Boundless
Jillian Tamaki, Drawn & Quarterly, £16.99
IN MY favourite story in Jillian Tamaki’s new collection of graphic short stories – although, really, I like all of them – a woman, Jenny, who has just broken up with her boyfriend becomes intrigued and then obsessed by her own more successful life online.
On something called “Mirror Facebook” she watches as her alter ego, 1.Jenny seems to be living a more fulfilling life than hers. She even has a boyfriend.
It’s a story that is about human dissatisfaction and frustration, but it’s also a story that fits with the world as it is right now. Indeed, almost all of the stories in this elegant, strange, beautiful collection of graphic short stories operate in a world of social media, sound files, cult television. They explore the way we locate ourselves in the culture of our time.
They are also stories full of frustration, anxiety, misplaced desire and the quest for female agency.
Sometimes that takes a fantastic turn as in Half Life in which the main character Helen effectively becomes the incredible shrinking woman. Other times they are about how intention and reception are out of phase. (In Darla! The makers of a 1990s porno-sitcom are nonplussed by how it’s perceived by the next generation.)
Tamaki, whose SuperMutant Magic Academy was a New York Times bestseller and one of Graphic Content’s favourite books of 2015, is a master illustrator who can adapt her style effortlessly between bold loose art and tightly controlled panel work. What’s most rewarding, though, is the way the words and pictures rub up against each other: sometimes in sync, sometimes dissonant.
The result are punchy, open-ended comic strips that deserve the widest possible audience.
The Park Bench
Chaboute, Faber, £14.99
French cartoonist Christophe Chaboute makes his UK debut with this Faber reprint of his 2012 graphic novel The Park Bench. A silent dance through the everyday life lived around a particular bench in a park.
The bench is frequented by lovers, a homeless man, a skateboarder, a young woman, a dog that uses the bench to mark its territory, an unlucky musician, an unhappy ageing academic and more.
It is a clever idea cleverly realised, a book that is alive to the rhythm of passing time and the rhythm of panels on the page.

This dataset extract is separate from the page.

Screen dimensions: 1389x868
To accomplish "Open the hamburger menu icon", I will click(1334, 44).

What it lacks, though, is a real element of surprise. You can’t help but admire the craft, care and commitment the cartoonist has put into this book, but admiration only takes you so far. In the end it’s perhaps a little too obvious to truly love.
Father and Son
E O Plauen, New York Review Comics, £14.99
The disconnect between this sweet, sunny, rather charming comic strip and the tragic story of its creator is startling. Erich Ohser was born in 1903 and moved to Berlin in 1927 where he quickly made a name for himself collaborating with the writer Erich Kastner.

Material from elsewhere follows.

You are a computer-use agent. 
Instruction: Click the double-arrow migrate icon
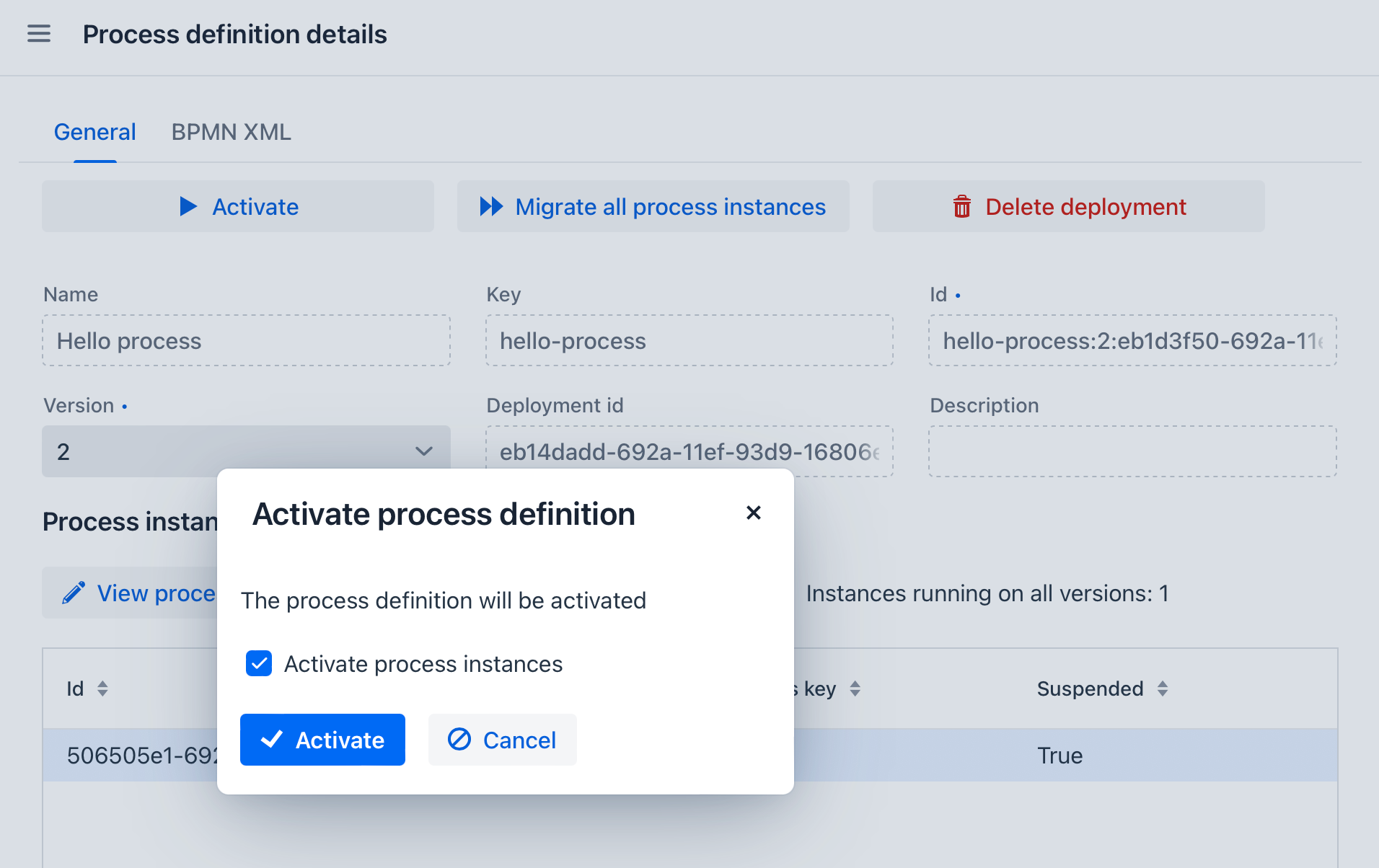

However, his caricatures of Hitler and Goebbels during the Weimar era would catch up with him when the National Socialists came to power and he was banned from publishing.
To get around this he took a pseudonym, E O Plauen. Under that name he contributed the Father and Son strip to the Berliner Illustirte Zeitung. It ran for three years to great acclaim.

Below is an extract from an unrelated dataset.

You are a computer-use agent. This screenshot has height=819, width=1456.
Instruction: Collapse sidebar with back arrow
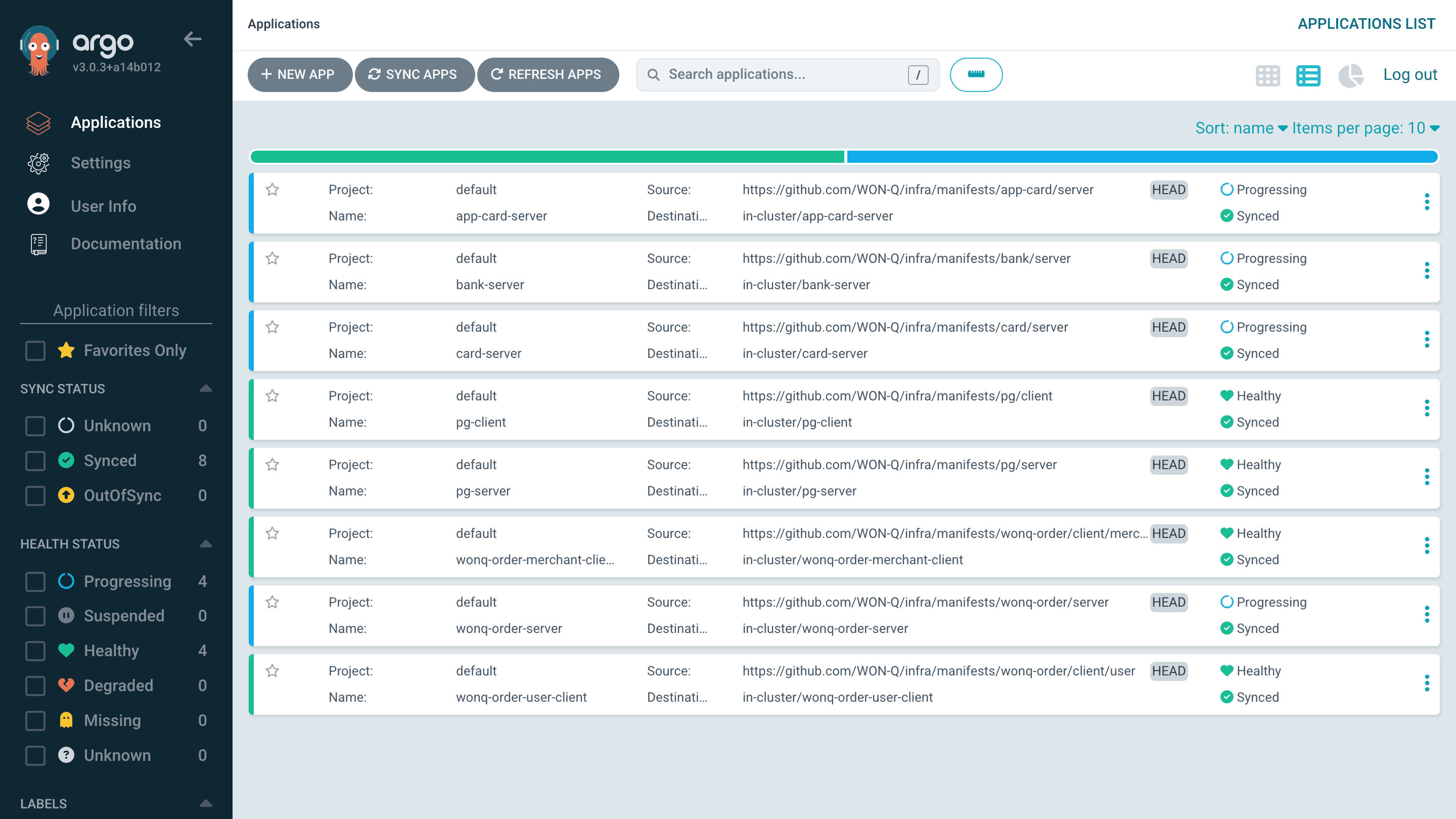coord(193,39)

Ohser was allowed to contribute to magazines again in 1940 but he was arrested in 1944 for disparaging the Nazi regime. He committed suicide in his cell the day before his trial.
The comic strips gathered together here are a world away from that troubled biography. They narrate the adventures of said father and son. Father is bald and bearded, son is all hair. But both have the same sense of fun and adventure and are constantly playing pranks on each other. There is no strict parenting going on here. That said, there is quite a lot of spanking going on.
Ohser’s art is simple and effective and the humour is broad, at times scatological and quick. Towards the end of the collection Ohser offers longer narratives, firstly when father and son become wealthy and then when they get washed up on a desert island but they are rarely phased.
At one point they are haunted by a ghost with a detachable head. Or they are until Son kicks the head away. If only life was a cartoon.